For the reservoir engineer, it may be impractical to incorporate geomechanics into everyday life, given the volume of simulations required to adjust and predict different scenarios. Therefore, when determining the conditions that justify a preference for the numerical approach over the analytical one, it is essential to consider the connectivity, distribution, and density of fractures, the permeability of the rock matrix, and the flow direction. This ensures that the chosen technique is appropriate and provides reliable results. Let's examine each aspect:

• Fracture connectivity: Situations where fractures are not fully connected might not be ideal for the analytical approach.

• Fracture distribution: The location and distribution of fractures have a significant impact on the results, such as when there's a concentration of fractures in a specific part of the reservoir.

• Rock matrix permeability: The influence of fractures on flow can change depending on the permeability of the rock matrix. In contexts where this permeability is reduced, fractures tend to play a dominant role in the flow.

• Flow direction: The analytical approach often overestimates the flow, especially in the predominant direction of the fractures.

• Fracture density and intensity: In scenarios with high fracture density and intensity, as observed in the carbonate reservoir C, the embedded strong discontinuity technique proved valuable, suggesting that the analytical approach might not be best suited for such contexts.

Conclusions

The study conducted in this article employed the embedded strong discontinuities approach to explore permeability in naturally fractured reservoirs, focusing on the interplay between variable reservoir pressures and their consequences on rock porosity and permeability. From the hydromechanical simulations conducted, several important findings emerged, outlining both challenges and opportunities in modeling naturally fractured reservoirs. These findings are summarized in the following key conclusions:

• Application of the embedded strong discontinuities approach: Demonstrated effectiveness in determining the equivalent permeability in naturally fractured reservoirs, incorporating essential geomechanical effects.

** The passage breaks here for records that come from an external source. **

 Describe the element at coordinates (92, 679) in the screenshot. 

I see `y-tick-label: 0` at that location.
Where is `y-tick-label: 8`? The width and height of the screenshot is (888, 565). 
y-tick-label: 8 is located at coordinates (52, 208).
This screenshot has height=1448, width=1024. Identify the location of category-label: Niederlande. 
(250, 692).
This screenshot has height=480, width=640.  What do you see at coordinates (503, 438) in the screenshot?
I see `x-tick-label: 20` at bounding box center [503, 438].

• Importance of geomechanics in simulations of naturally fractured reservoirs: Pressure variations in reservoirs significantly influence fracture opening and the properties of the matrix rock, such as porosity and permeability.

• Discrepancies between numerical and analytical solutions: Overlooking geomechanical behavior leads to notable differences, highlighting the need for geomechanical updates for accurate permeability assessments.

• Preference for numerical modeling in naturally fractured reservoirs: It was observed that analytical approaches tend to overestimate the permeability of the fracture network, especially in situations where fractures are not well connected and do not fully cross the cell.

• Efficiency of the embedded strong discontinuities approach: Although not faster than analytical approaches, this technique proved efficient for numerical simulations in NFRs (Naturally Fractured Reservoirs), particularly in scenarios with high fracture intensity. It balances modeling complexity with computational time efficiency.

• Drastic reduction in the need for interface elements: This results in a more efficient computational model, facilitating simulations and assessment of various scenarios with different fracture frequencies and intensities.

• Perspectives for future research: It is essential to expand research to cover various scenarios, analyzing how the frequency and intensity of fractures affect permeability. This will help identify the most effective approaches for each specific context.